ABOUT THE GAME
The Zoning Game is an interactive board game created to engage the public in the zoning process in a collaborative and constructive format. The game invites the public to learn how zoning shapes a community and allows them to develop and present ideas for rezoning an imaginary neighborhood, while connecting and collaborating with other members of the community. Through this process, public engagement is increased, relationships are strengthened, and the City gets invaluable feedback.
PLAYING THE GAME
Made up of a felt game board and felt tiles, players work together to “develop” lots – deciding what land uses belong where and at what scale – to create their ideal neighborhood (paper versions of the game are also available). Neighborhood guides showing real Detroit neighborhood land use examples are provided and help guide decision-making. A group conversation guided by a facilitator provides an opportunity for players to present, discuss and analyze the neighborhood the group created.

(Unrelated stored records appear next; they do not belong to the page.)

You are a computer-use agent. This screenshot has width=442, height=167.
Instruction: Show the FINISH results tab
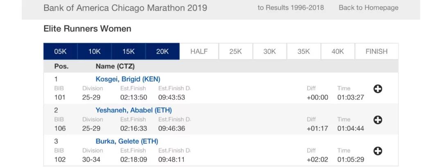[377, 52]
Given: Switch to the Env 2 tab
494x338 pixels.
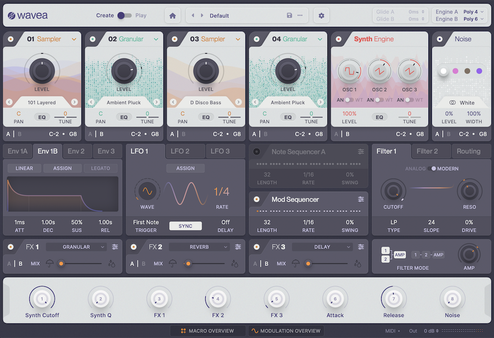Looking at the screenshot, I should coord(76,151).
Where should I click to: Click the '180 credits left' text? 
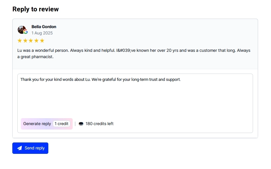click(99, 124)
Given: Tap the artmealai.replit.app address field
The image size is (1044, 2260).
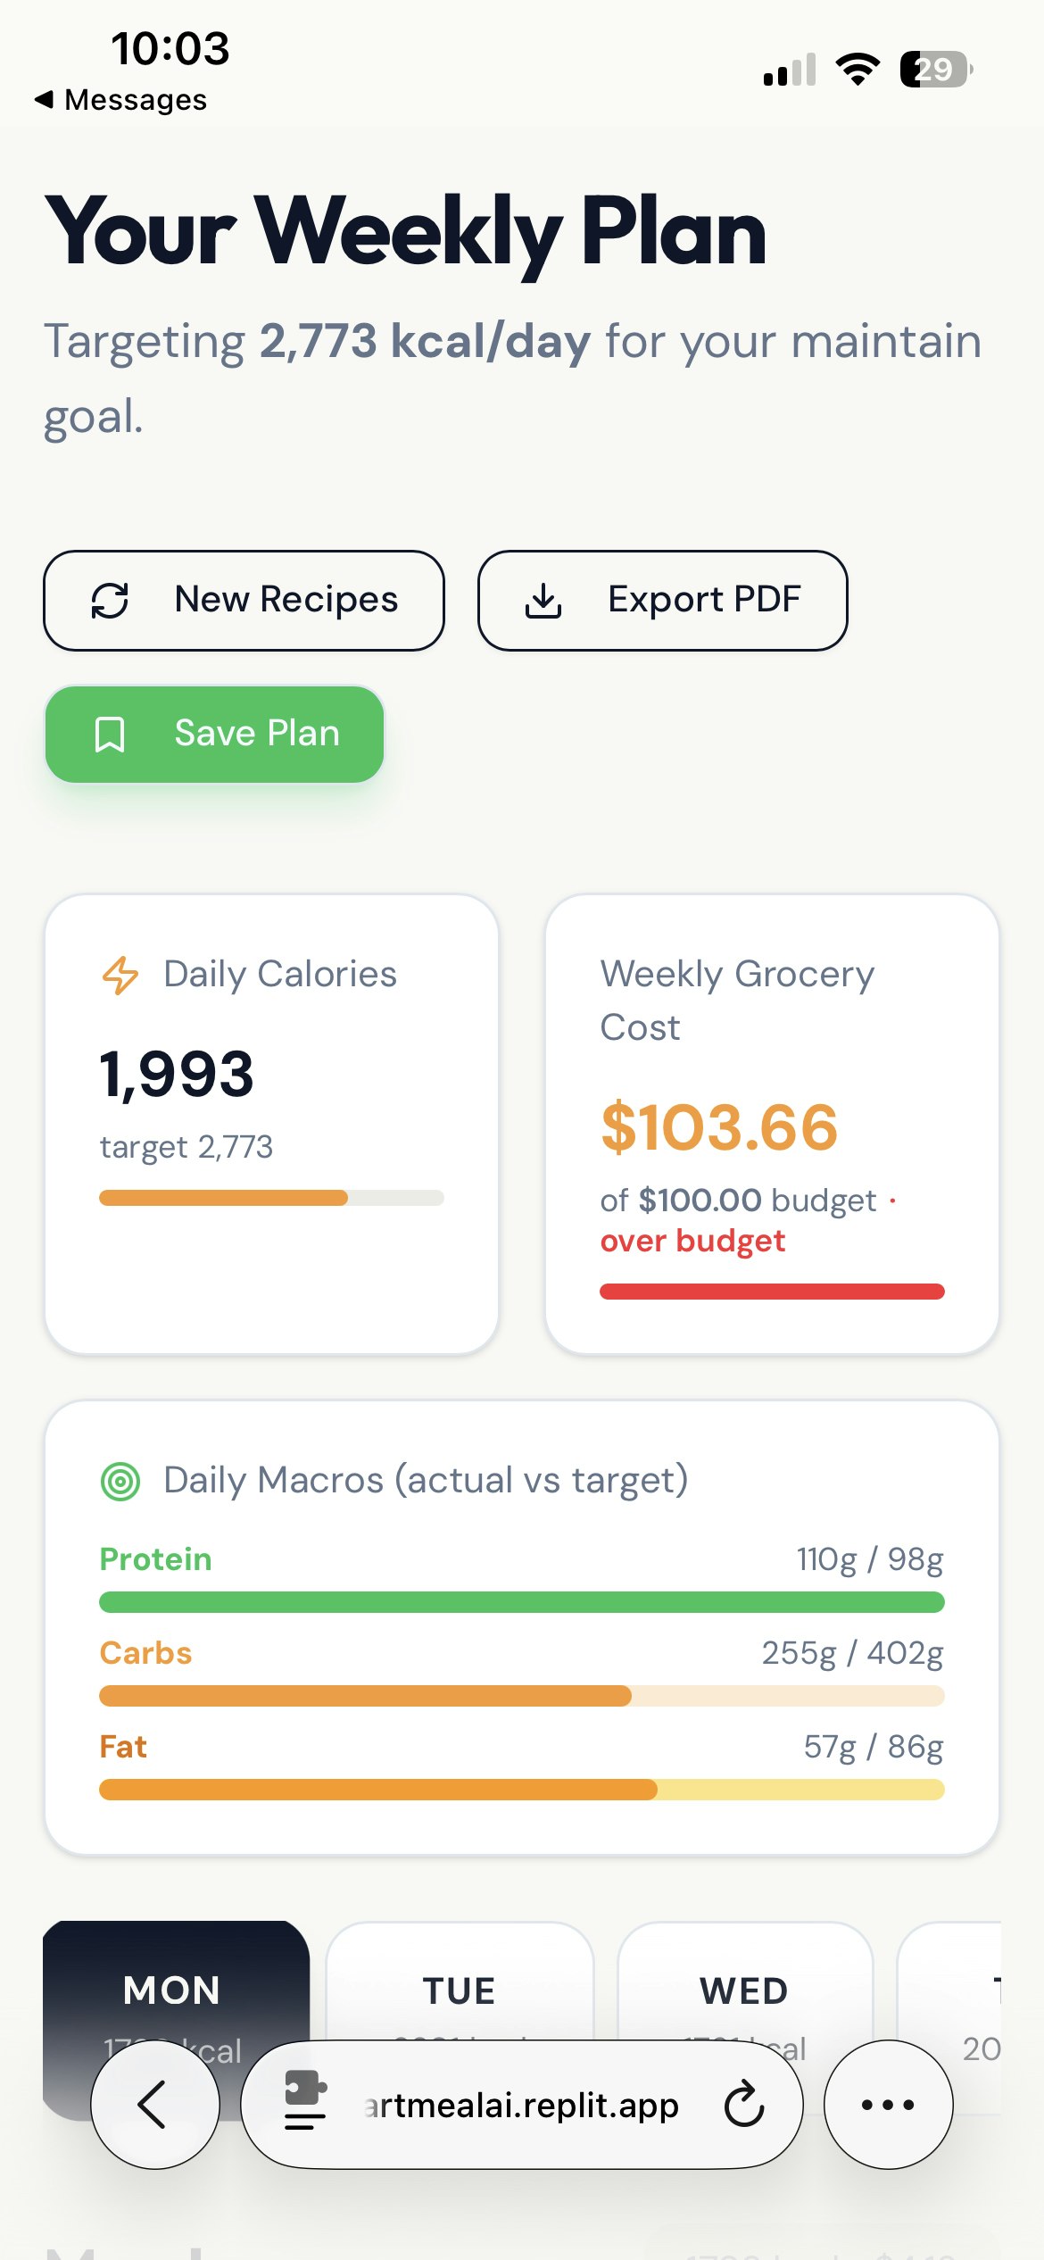Looking at the screenshot, I should 521,2106.
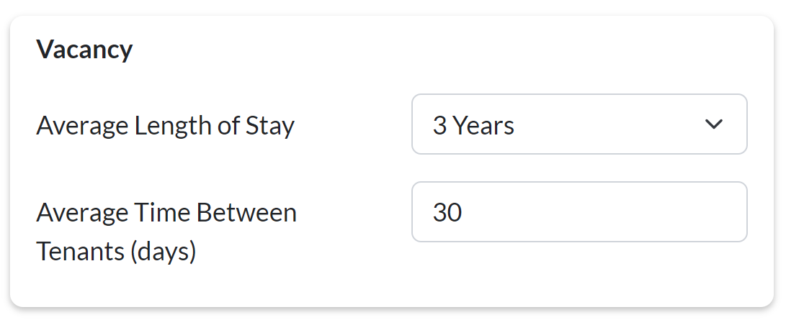Click the "Average Time Between Tenants (days)" label
The height and width of the screenshot is (320, 786).
click(x=166, y=232)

An estimated 200 players have already played the Zoning Game at about 10 public meetings. Many recurring themes and topics have emerged through the process, including: parking and parking lot design; the need for more neighborhood schools; allowing for more mixed-uses, especially in residential areas; appropriate uses for commercial corridors; and the need for separating industrial uses from residential and other sensitive uses.
HOW TO PLAY:
Below are the basic materials and rules of play for the Zoning Game. Be sure to check out the full list of instructions and important questions asked during game play. Click on the highlighted materials to see example pieces of the game.
- Neighborhood game board
- One set of development tiles
- Facilitator question sheet
- Participant question sheets
- Sample neighborhood guides
Rules of Play:
- Teams are made up of 2-6 players
- Players take turns. The player decides what types of development they want to place in the neighborhood, with the help and input from the rest of the group.
- Players continue taking turns until the board is full, or the facilitator calls time.
- Players fill out the question sheets, answering questions about the neighborhood they created. How do they think their neighborhood turned out? What do they think could be improved? Could this neighborhood work in Detroit?
- The facilitator leads a group conversation where players can discuss their neighborhood.